HLTV, formerly an initialism of Half-Life Television, is a news website and forum which covers professional Counter-Strike 2 esports news, tournaments and statistics. It is one of the leading websites within the Counter-Strike community with over 4 million unique visitors each month. In February 2020, the site was acquired by the sports betting group Better Collective.

== History ==

HLTV's old logo

HLTV was founded in 2002 by Martin "Martin" Rosenbæk and Per "Nomad" Lambæk. It was initially created to host recordings of Counter-Strike 1.6 matches, although it grew to include Counter-Strike and Half-Life news. HLTV started storing GOTV demos for Counter-Strike: Global Offensive when they were introduced in 2012. It has since evolved to include news, statistics, and analysis for the professional esports scene of Global Offensive.

Since late 2015, HLTV ranks the teams based on their own rating system. HLTV have awarded Most Valuable Player (MVP) medals to the highest performing player at each tournament. They also award Exceptionally Valuable Player (EVP) medals to players putting in an above average performance. In 2016, HLTV launched dust2.dk, a website dedicated to the Counter-Strike scene in Denmark. They followed this up in 2017 by launching dust2.us, a local website for the Americas. Data, such as professional match results, are fed through from the subsidiary websites to HLTV. Since 2010 with the first version of Counter-Strike, HLTV has ranked all the professional Counter-Strike players based on their performance that year.

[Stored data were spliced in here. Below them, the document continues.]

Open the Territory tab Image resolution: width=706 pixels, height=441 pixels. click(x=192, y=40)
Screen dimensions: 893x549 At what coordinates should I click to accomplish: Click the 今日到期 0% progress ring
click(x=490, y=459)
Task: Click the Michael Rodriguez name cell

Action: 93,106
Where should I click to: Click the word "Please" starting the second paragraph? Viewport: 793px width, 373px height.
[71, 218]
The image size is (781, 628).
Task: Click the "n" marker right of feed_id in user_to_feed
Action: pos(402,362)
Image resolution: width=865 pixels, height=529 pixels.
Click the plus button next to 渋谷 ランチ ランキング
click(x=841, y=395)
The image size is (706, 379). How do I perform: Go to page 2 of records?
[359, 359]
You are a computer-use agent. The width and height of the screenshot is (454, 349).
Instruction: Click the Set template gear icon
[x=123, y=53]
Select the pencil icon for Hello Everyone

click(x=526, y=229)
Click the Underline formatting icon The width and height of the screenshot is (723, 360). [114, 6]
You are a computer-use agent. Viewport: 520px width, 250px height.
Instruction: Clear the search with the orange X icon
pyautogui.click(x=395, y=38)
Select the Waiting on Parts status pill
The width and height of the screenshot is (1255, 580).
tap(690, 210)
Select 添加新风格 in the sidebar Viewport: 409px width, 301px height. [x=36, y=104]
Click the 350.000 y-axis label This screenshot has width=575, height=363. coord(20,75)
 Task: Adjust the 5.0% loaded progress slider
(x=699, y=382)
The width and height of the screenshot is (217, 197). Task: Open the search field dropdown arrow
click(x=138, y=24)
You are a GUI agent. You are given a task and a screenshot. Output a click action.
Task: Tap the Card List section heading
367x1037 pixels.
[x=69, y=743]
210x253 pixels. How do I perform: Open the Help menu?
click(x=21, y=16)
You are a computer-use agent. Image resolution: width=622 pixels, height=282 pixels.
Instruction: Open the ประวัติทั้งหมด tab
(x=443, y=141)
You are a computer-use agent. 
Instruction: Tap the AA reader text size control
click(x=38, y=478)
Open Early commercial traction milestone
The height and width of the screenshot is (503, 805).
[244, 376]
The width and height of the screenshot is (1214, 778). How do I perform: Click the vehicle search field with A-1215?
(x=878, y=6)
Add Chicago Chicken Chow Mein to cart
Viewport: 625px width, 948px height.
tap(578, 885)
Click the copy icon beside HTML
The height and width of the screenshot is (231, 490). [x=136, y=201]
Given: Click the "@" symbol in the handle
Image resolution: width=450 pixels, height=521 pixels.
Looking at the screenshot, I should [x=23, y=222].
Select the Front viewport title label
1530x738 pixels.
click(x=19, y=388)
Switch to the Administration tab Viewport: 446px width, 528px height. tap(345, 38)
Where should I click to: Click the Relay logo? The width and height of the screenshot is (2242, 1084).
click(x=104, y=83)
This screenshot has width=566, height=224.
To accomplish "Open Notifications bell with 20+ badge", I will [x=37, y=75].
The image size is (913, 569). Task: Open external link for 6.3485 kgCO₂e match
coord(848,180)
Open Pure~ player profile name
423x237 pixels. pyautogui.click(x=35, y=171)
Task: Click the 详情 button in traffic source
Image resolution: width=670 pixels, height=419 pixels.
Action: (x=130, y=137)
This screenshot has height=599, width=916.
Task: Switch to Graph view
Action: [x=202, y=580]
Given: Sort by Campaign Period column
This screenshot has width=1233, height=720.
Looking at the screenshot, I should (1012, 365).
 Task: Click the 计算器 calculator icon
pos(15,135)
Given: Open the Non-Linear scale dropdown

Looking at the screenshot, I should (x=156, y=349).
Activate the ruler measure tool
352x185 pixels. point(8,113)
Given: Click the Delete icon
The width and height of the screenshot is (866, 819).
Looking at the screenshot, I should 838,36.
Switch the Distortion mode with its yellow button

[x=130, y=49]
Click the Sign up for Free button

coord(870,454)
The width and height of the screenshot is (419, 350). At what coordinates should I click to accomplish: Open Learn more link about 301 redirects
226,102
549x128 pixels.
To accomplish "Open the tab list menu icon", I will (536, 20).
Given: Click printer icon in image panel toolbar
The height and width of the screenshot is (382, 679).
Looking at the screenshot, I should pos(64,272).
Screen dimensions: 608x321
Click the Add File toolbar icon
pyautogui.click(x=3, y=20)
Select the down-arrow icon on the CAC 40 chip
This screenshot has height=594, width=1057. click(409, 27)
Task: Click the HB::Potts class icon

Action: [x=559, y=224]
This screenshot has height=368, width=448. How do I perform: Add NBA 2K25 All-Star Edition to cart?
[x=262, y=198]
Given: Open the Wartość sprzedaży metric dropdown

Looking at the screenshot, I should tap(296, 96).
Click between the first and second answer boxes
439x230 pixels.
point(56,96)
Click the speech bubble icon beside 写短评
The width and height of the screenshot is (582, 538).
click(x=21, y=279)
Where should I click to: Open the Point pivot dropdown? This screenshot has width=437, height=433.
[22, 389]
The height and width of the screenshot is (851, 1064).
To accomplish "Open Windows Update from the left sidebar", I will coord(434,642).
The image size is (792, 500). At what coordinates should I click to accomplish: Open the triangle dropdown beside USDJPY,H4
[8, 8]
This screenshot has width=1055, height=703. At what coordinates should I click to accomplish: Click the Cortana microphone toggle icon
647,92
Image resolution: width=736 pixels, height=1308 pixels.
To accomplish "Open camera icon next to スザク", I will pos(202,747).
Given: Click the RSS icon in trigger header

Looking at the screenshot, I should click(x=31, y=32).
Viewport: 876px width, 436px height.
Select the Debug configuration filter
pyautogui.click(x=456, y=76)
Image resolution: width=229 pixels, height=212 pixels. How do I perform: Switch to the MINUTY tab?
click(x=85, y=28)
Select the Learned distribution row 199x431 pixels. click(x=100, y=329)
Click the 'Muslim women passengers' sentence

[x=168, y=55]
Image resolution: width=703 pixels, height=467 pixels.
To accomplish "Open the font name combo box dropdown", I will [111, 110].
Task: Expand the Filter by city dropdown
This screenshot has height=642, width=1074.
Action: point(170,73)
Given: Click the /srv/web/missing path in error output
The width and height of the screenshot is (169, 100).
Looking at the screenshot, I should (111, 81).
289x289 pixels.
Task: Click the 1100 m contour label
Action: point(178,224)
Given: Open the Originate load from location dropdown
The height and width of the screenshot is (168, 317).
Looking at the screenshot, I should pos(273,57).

In May 2019, HLTV was officially integrated into Global Offensive, providing professional tournament schedules using data from HLTV.

HLTV has received many visual updates throughout the years, with the most recent one taking place in 2017.

In 2020, HLTV announced that it and sister site dust2.dk had been acquired by Better Collective, a sports betting group based in Denmark.

== HLTV rating ==
The HLTV rating is the most widely used rating system in Counter Strike 2, and is often used outside of HLTV.

=== Rating 1.0 ===
Rating 1.0 was introduced to HLTV in 2010 with the first version of Counter-Strike. This rating was based on the number of kills per round, the survival rate of a player per round, and the amount of multikills a player got, which is known as the impact rating. The higher each of these values are, the higher rating a player would get. The HLTV 1.0 rating came under criticism for being too similar to the Kill/Death ratio.

=== Rating 2.0 ===
Rating 2.0 was introduced to HLTV on June 6, 2017, as an update to Rating 1.0. Added were two new factors, Kill/Assist/Survival/Traded (KAST) and Average Damage per Round (ADR), along with a changed impact rating. KAST measures the percentage of rounds where a player contributes by killing an enemy, assisting a teammate, surviving a round or getting revenge on an enemy for killing a teammate, known as trading. Impact rating is based on the number of multi-kills, opening kills, 1vX situations (clutches) won and other undisclosed factors. Rating 2.0 is meant to be more accurate than Rating 1.0, since it includes more factors to measure the player's performance. Despite these new adjustments, it is still considered by some to not cover enough. Generally speaking, AWPers and so-called "star riflers" are favored by this rating. The sniper generally has a higher K/D ratio due to the nature of the weapon, while the star riflers will be put in the most impactful positions on the map. Meanwhile, the players who set up the star players will generally not be favored by this system. This can be through the form of a sacrificial entry fragger who will be traded or a support player throwing utility from the back.

=== Rating 2.1 ===

Rating 2.1 was introduced in October 2024 to refine the Rating 2.0 formula for Counter-Strike 2. Key changes include reducing the reward for saving in lost rounds, rebalancing sub-ratings for consistency, and updating averages to align with CS2's mechanics, such as MR12 format and 26-damage assists. This update restores the average player rating to 1.00 over an event, as originally intended for Rating 2.0.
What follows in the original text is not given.